Is There a Link Between Anthos Federation and Operators’ Service Federation?

I want to take up federation again, extending the federation approach of Google’s Anthos to the service provider space, where federation is surely needed.  I’ve said many times that the cloud initiatives we’re seeing are addressing many of the things that operator standards for advanced services and hosted features should have addressed.  The question now is whether Anthos-like federation is an example of that; whether Anthos could be an indicator that the cloud is going to address one of the critical issues that operator standards groups have failed to cover fully.

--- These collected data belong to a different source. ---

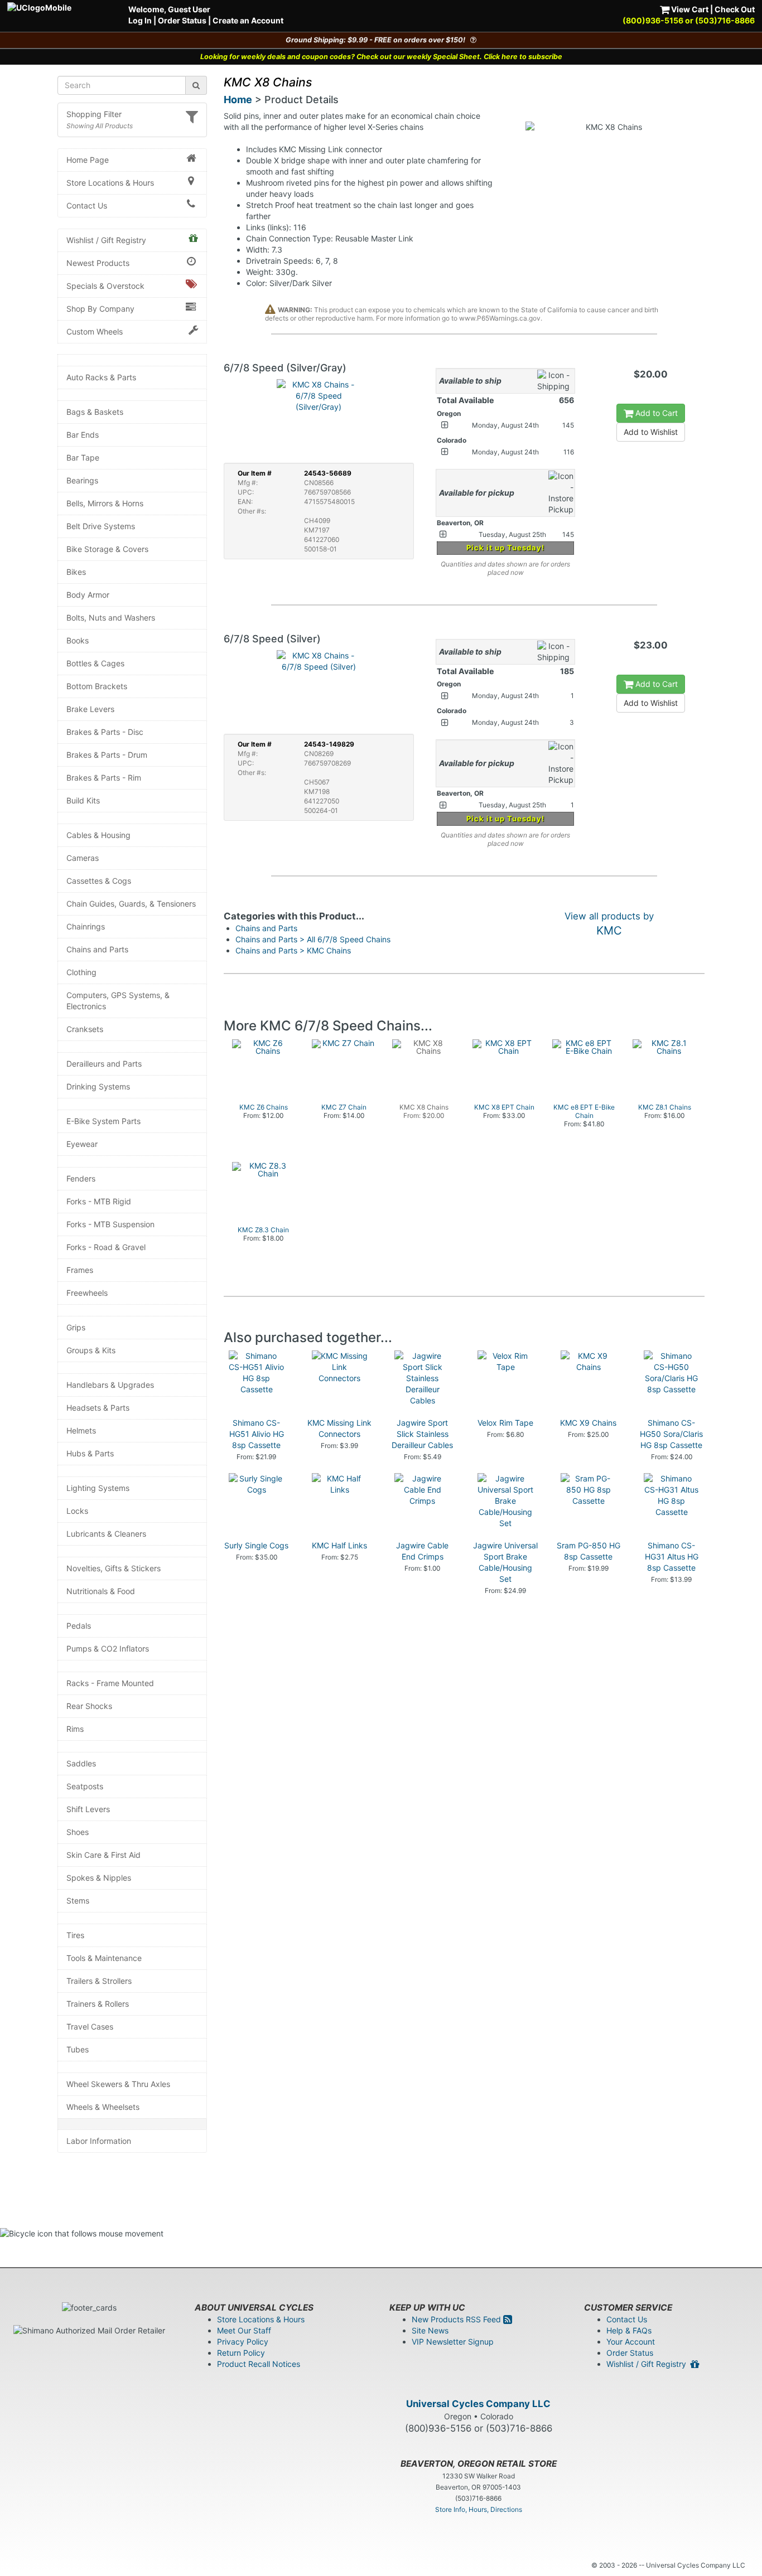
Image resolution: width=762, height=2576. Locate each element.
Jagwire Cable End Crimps (422, 1551)
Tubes (77, 2049)
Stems (77, 1900)
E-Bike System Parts (103, 1121)
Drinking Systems (98, 1086)
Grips (75, 1327)
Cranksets (84, 1029)
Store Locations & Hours (110, 182)
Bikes (76, 572)
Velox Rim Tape (505, 1422)
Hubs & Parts (90, 1453)
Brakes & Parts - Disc (104, 732)
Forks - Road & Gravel (106, 1247)
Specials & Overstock (105, 285)
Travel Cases (89, 2026)
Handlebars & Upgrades (110, 1384)
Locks (77, 1510)
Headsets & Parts (97, 1407)
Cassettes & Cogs (98, 880)
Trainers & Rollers (97, 2003)
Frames (79, 1270)
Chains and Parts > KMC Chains (293, 950)
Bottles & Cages (95, 663)
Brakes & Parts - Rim (103, 777)
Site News (430, 2330)
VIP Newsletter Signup (453, 2341)
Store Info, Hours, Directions (478, 2509)
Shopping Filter (94, 114)
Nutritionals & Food (100, 1591)
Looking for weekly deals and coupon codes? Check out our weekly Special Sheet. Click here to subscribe (381, 56)
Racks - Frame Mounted (110, 1683)
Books (77, 640)
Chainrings (85, 926)
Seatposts (84, 1786)
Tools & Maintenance (104, 1958)
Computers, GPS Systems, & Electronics (118, 1000)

My first experience with operator-centric network federation in a formal sense came on the IPsphere project a decade ago.  IPsphere defined a hierarchy of service-as-a-set-of-elements.  Services were essentially a commercial envelope and a unifier of the relationship of the elements within.  Elements could be provided by the service owner, or they could be outsourced to others—presumably operators in IPsphere terms.  Thus, services required federation as a standard feature.

The presumption inherent in IPsphere was that each “Element provider” was an autonomous entity who was unwilling to expose the details of their infrastructure to others.  An Element was a set of properties that could be relied upon, from the perspective of the Service, and a recipe for fulfilling those properties to the Element provider.  The Element ran in the Element provider’s infrastructure and delivered what it promised, exposing status information and interfaces as described.  In virtually all cases, the Element had to be connected in some way with the data plane of the Service owner, and perhaps other Element owners too, to create a cohesive service.  This is the framework I proposed in my ExperiaSphere project.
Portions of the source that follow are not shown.